Kazı başkanı ve Kudüs İbrani Üniversitesi Arkeoloji Bölümü profesörlerinden Yossi Zaidner, Associated Press’e yaptığı açıklamada, “Bu keşif, türümüz için büyük bir dönüm noktası niteliğindedir. İnsanların ilk defa bu tür ritüelleri uygulamaya başladığı bir dönemi temsil etmektedir” dedi.
Mezarlıkta bulunan kalıntılar arasında cenin pozisyonlarında yerleştirilen 500’den fazla bazalt çakıl taşı, hayvan kemikleri ve kırmızı-turuncu pigmentler bulunmaktadır. Uzak bölgelerden getirilen bu objelerin sembolik ya da ritüel amaçlarla seçildiği düşünülmektedir.

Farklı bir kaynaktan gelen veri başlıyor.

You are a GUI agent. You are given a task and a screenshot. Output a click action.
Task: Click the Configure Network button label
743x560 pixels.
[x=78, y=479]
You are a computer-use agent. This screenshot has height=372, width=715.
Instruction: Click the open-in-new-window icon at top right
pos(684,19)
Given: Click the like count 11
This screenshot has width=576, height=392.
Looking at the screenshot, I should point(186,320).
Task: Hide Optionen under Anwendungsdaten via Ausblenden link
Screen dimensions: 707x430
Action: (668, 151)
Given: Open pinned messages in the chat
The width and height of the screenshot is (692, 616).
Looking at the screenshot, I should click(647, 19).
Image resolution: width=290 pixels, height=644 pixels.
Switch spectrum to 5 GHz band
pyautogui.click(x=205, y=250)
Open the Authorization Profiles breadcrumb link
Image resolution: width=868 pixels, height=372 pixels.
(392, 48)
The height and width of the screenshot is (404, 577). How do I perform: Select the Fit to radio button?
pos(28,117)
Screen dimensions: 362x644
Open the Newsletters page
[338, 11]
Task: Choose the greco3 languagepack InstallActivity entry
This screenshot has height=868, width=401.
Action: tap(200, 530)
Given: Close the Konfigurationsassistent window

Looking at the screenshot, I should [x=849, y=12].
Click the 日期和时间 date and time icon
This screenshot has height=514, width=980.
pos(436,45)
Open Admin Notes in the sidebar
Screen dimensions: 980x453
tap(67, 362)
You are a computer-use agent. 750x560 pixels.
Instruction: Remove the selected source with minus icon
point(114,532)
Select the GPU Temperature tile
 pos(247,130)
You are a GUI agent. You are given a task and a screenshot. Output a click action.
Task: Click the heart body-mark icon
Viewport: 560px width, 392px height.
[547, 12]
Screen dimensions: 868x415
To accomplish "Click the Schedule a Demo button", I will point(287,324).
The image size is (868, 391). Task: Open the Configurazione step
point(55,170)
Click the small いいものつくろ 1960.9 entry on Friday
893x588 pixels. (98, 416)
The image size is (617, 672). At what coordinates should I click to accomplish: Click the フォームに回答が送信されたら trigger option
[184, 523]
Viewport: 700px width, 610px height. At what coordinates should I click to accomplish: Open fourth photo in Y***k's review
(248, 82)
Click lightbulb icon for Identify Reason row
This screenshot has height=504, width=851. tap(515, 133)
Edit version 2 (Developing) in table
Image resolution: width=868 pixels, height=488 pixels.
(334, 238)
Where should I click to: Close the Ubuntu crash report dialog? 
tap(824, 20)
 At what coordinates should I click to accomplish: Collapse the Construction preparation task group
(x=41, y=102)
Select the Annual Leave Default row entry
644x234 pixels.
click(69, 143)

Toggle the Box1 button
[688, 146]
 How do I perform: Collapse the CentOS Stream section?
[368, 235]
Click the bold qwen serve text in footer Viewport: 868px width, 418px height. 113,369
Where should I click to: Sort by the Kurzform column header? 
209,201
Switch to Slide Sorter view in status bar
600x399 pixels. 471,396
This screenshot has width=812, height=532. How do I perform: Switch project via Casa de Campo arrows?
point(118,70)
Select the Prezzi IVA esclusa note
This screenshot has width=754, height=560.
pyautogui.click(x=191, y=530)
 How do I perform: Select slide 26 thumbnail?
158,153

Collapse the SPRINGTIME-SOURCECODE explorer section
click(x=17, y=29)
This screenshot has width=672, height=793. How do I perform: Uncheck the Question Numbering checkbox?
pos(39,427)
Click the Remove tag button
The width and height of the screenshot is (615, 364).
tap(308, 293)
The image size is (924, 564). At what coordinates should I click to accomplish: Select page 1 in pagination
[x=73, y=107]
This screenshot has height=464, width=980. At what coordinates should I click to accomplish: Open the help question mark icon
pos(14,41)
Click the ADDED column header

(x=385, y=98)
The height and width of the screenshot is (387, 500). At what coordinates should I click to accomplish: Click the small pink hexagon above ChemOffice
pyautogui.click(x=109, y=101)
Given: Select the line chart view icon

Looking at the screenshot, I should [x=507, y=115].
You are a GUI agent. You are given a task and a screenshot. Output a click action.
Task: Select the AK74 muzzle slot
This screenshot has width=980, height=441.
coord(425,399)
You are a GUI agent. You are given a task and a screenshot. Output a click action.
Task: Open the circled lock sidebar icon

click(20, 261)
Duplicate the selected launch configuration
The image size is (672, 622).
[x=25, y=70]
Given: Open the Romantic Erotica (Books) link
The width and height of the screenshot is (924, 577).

“Önemli Bir Değişimi İfade Ediyor”
Connecticut Üniversitesi’nden profesörlerden ve Smithsonian Enstitüsü İnsan Kökenleri Programı araştırma görevlisi olan Christian Tryon, yapılan bu keşfin erken insanların ölülerine bakış açılarında bir değişimi simgelediğini belirtti. Aynı döneme ait diğer mezar alanlarındaki keşiflerle de uyumlu olduğu ifade edildi.